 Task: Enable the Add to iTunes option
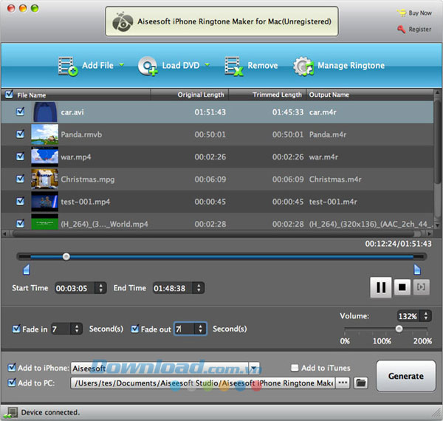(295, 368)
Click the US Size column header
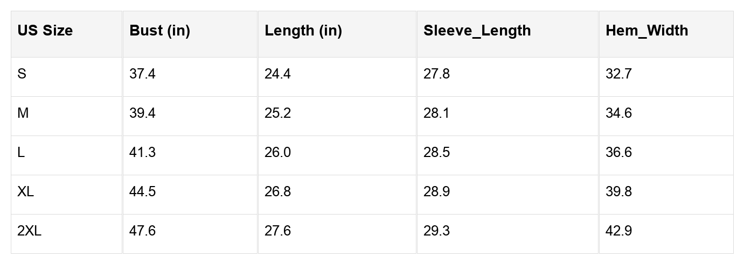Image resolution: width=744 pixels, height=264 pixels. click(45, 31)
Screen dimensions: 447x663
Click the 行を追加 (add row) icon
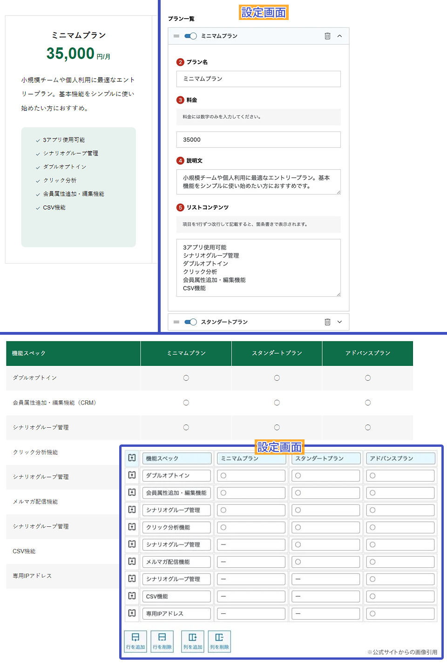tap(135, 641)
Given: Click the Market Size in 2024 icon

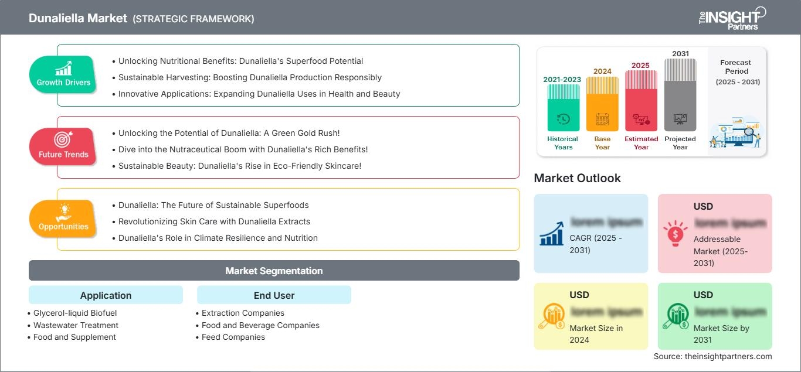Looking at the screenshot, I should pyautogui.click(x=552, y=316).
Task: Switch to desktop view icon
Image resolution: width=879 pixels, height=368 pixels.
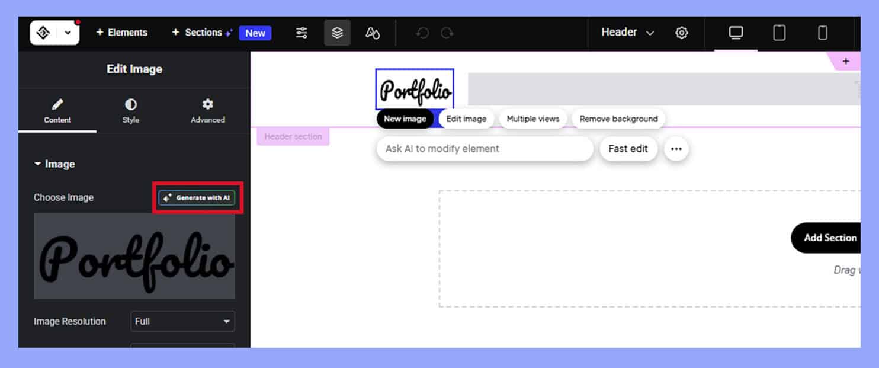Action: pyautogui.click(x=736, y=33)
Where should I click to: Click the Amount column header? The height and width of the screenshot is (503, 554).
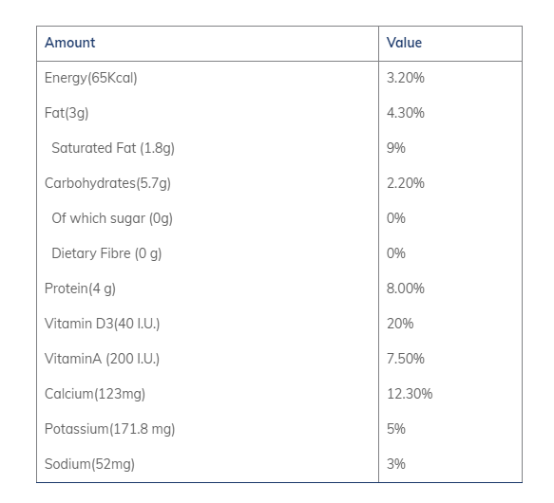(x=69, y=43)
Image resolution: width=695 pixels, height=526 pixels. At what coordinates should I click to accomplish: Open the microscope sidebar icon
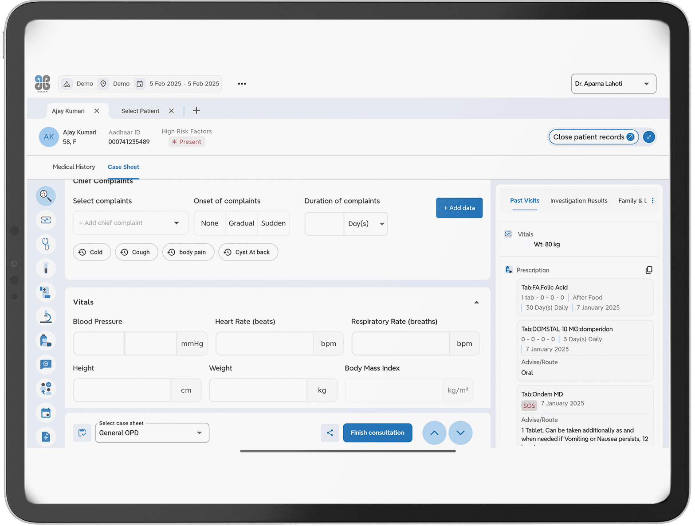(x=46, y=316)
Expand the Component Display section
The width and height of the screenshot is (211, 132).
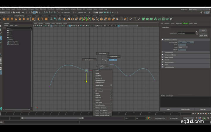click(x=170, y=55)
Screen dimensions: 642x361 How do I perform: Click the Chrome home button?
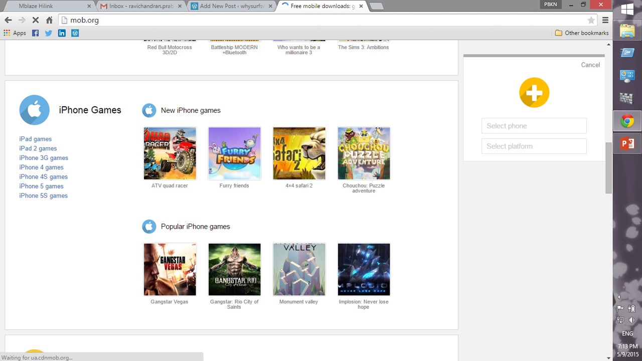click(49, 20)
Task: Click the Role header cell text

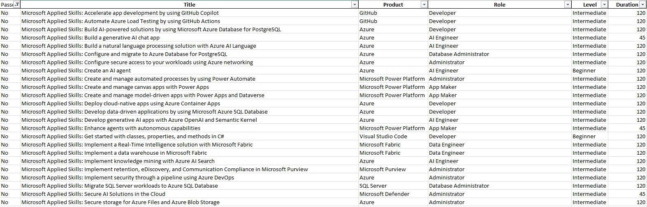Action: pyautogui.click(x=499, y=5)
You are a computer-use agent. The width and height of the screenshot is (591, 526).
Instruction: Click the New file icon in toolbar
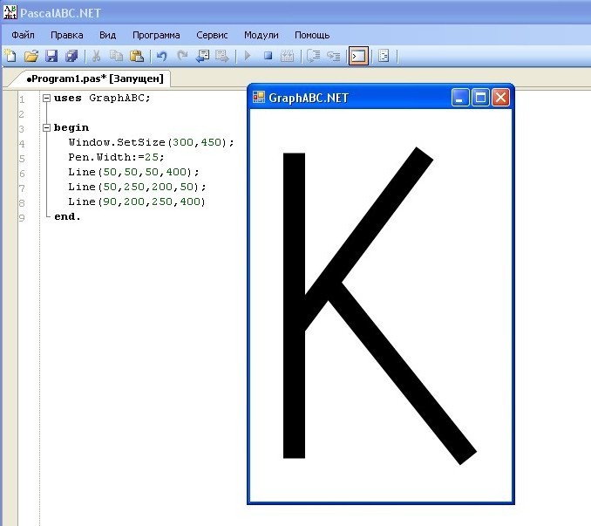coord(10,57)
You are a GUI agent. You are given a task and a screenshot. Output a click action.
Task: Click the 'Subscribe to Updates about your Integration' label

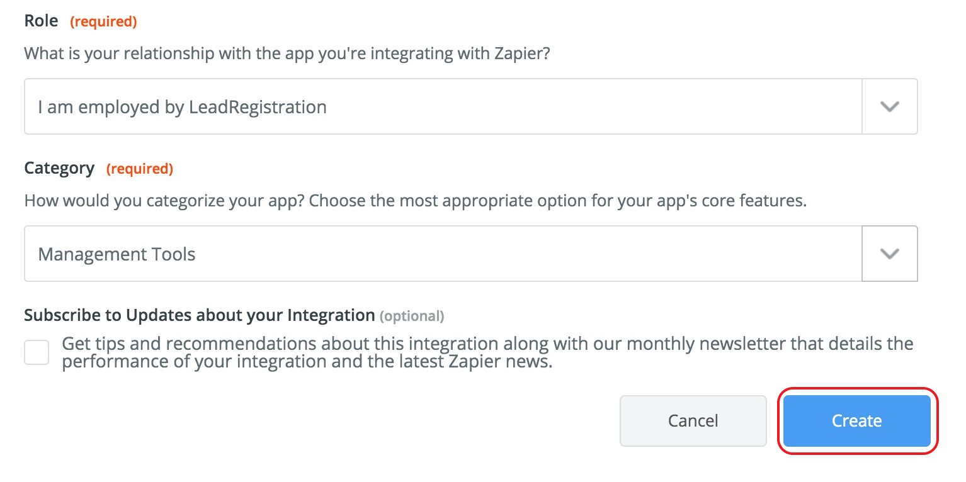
--
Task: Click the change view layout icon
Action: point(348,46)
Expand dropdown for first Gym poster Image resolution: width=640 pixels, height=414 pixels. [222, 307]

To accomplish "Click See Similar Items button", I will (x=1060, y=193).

* Required action: Return solely the number of lines in the data that include the word "Expand".

* The completed task: 2